You'll find green, blue-green and purple broccoli. One of the most popular varieties is the Italian green (Italian broccoli, sprouting broccoli or Calabrese, named for the city in Italy where it's grown). Broccolini, or baby broccoli, is a mix between broccoli and Chinese broccoli (gai-lan). Broccoli raab (broccoli rabe or rapini) is a popular Chinese vegetable, but it's not actually broccoli. And broccoflowers are a broccoli/cauliflower combo.
For maximum nutrition and flavor, cook broccoli as soon as possible after harvest, but don't overcook, or it will become mushy. Lightly steaming produces the perfect texture, and it's said to provide higher nutrient availability than serving broccoli raw.
The stalks and head (clusters of tight buds) are all edible. If you find the stalks too tough, simply peel them.

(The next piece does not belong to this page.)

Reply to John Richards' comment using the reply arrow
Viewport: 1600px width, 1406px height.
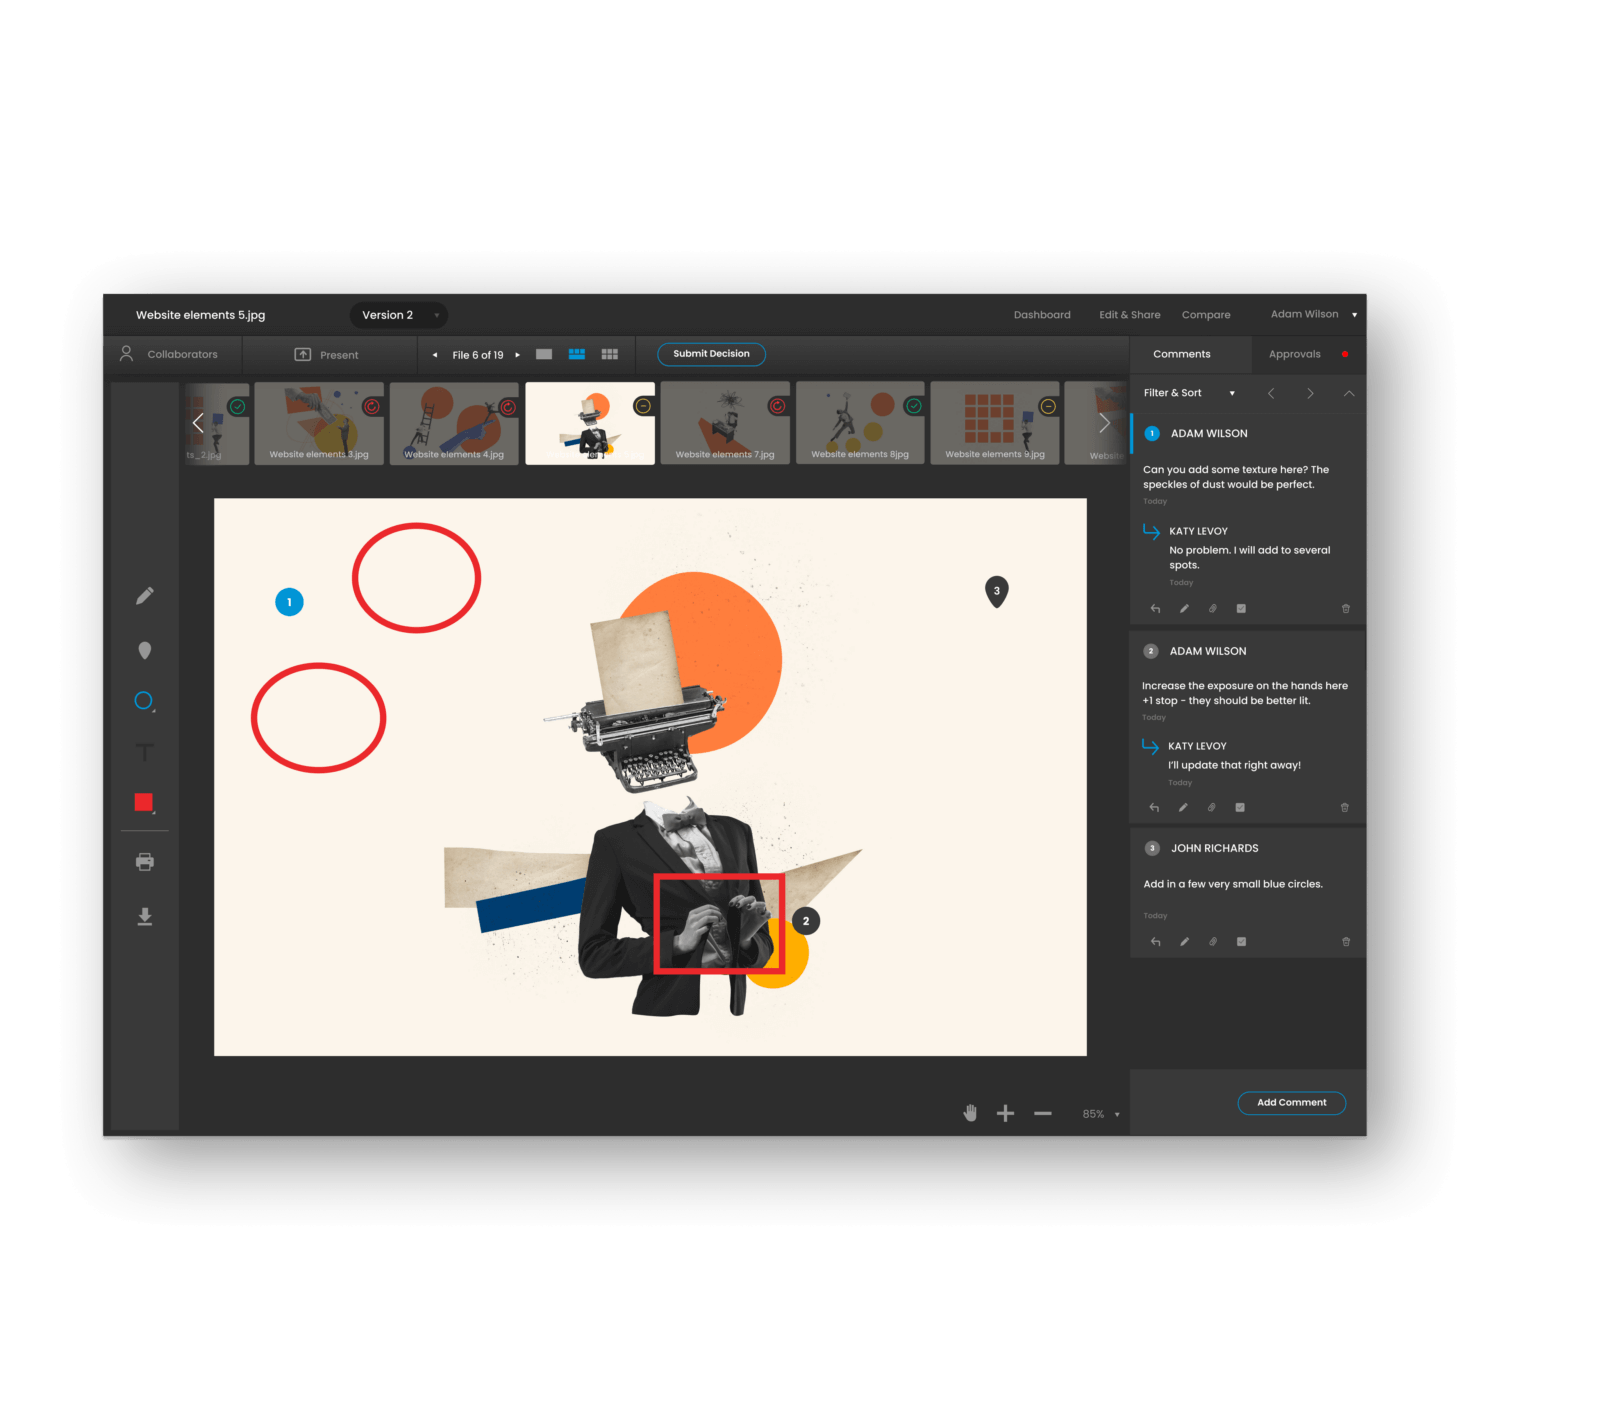point(1155,941)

For a classic side dish, broccoli is delicious steamed, spritzed with lemon and sprinkled with coarse black pepper and other favorite spices.

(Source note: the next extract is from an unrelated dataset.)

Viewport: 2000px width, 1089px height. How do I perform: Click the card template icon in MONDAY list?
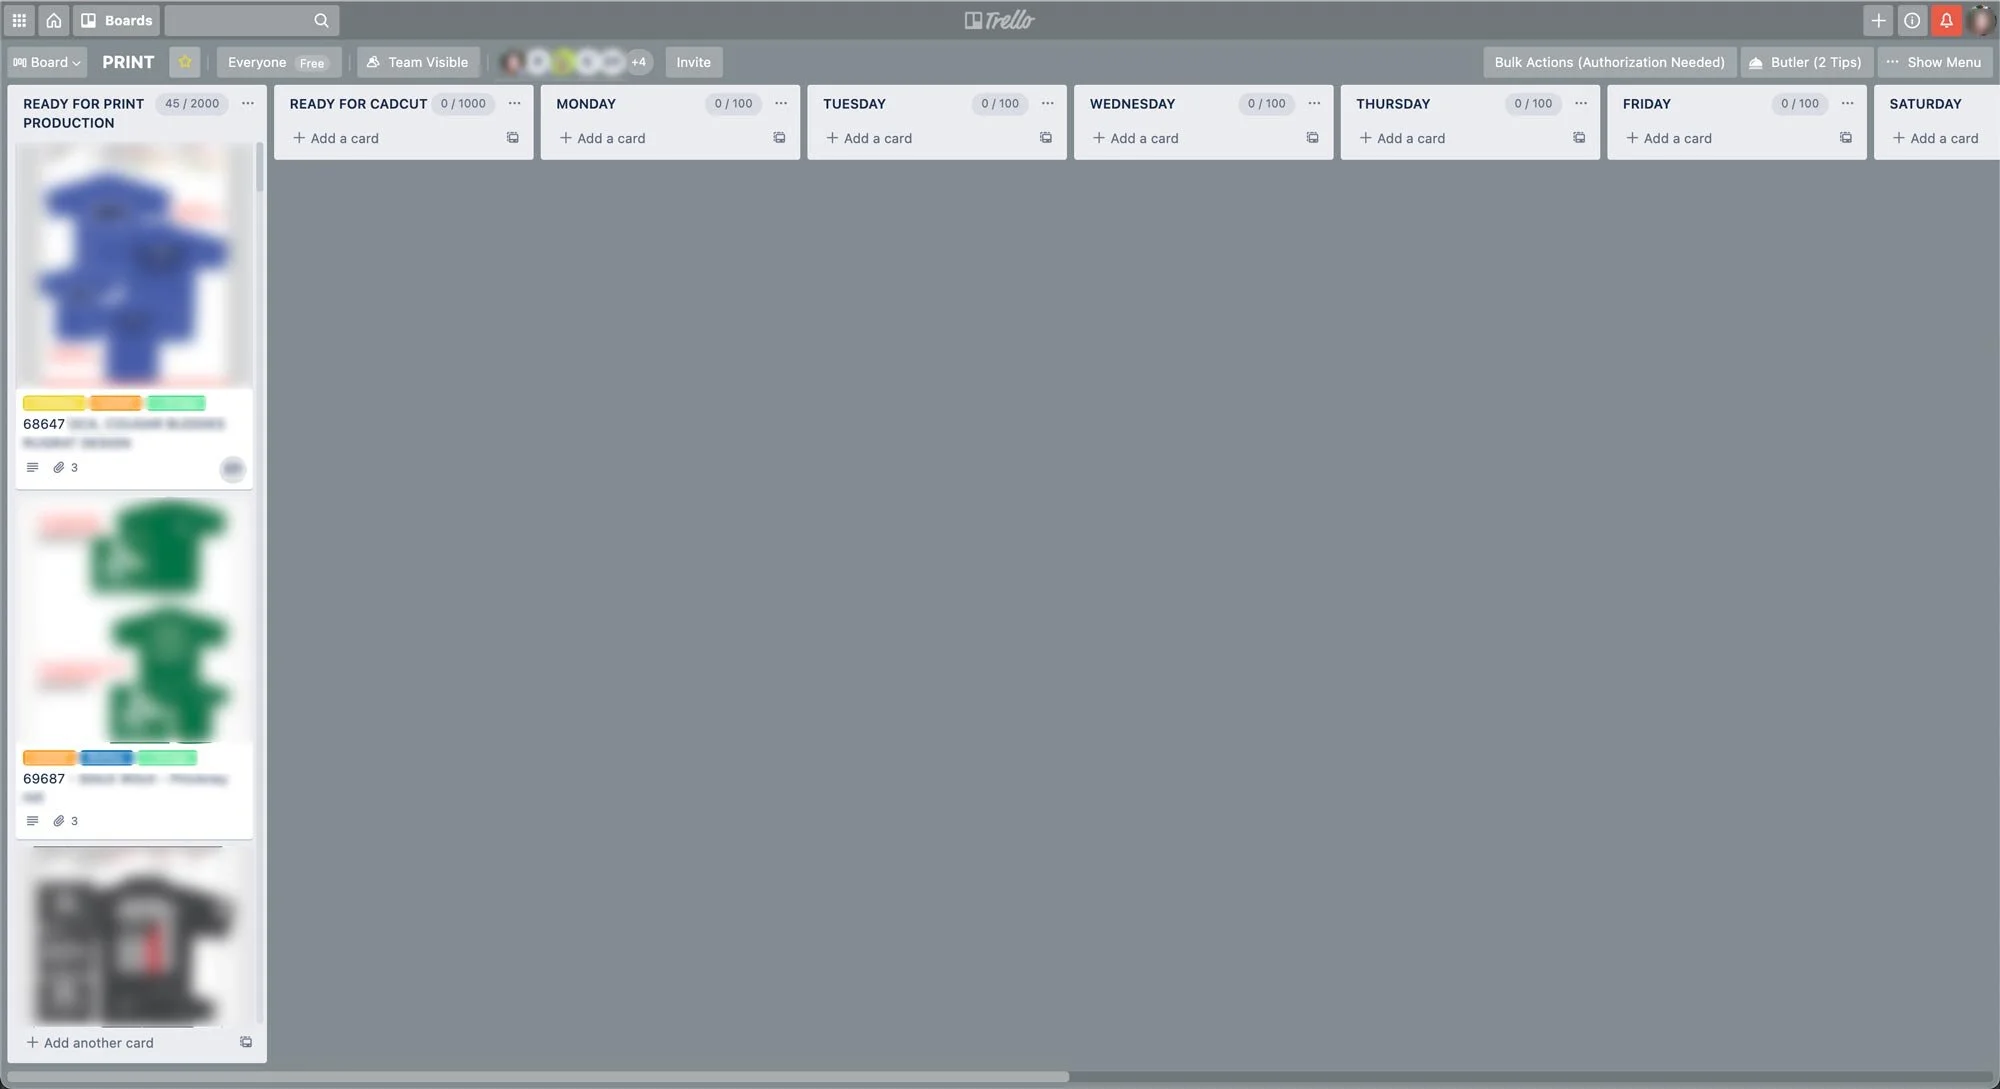pos(779,138)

Broccoli florets are lovely in a salad. Make this Mediterranean Broccoli Salad ahead of time to allow the flavors to meld. For quick and easy, pick up a bag of broccoli slaw mix and combine with lemon yogurt, mayo and dried fruit for an almost-instant Super Slaw.
Broccoli is hearty enough for a strong performance in main dishes, too, such as Chinese Beef and Broccoli. Add it to lasagna, grain casseroles and stir-fries. Broccoli Cheddar Frittata makes for a stellar meal at breakfast, lunch or dinner.
Soup is a great way to use the broccoli stems that you may have accumulated while making recipes with the florets. No soup repertoire would be complete without a solid Broccoli Cheese Soup, in this case enriched with dark beer and Dijon mustard. Or maybe you'll prefer this simple Creamy Broccoli Soup, with rice and sour cream. Either would be a nurturing dish on a winter's day.
While it's available in the produce aisle all year, broccoli is at its peak from October through April.
Look for fresh-smelling specimens with strong, dark green color that isn't yellowed. The stems should be lighter green than the buds and easy to pierce with your fingernail (not hard, dry or woody). Avoid heads with flowering bud clusters, opting for tight, compact buds instead. The leaves should look healthy, too.
Store unwashed broccoli in loose or perforated vegetable bags in the vegetable drawer of the refrigerator. Try to serve it within three to five days, because the flavor will become stronger and less sweet if it's stored longer.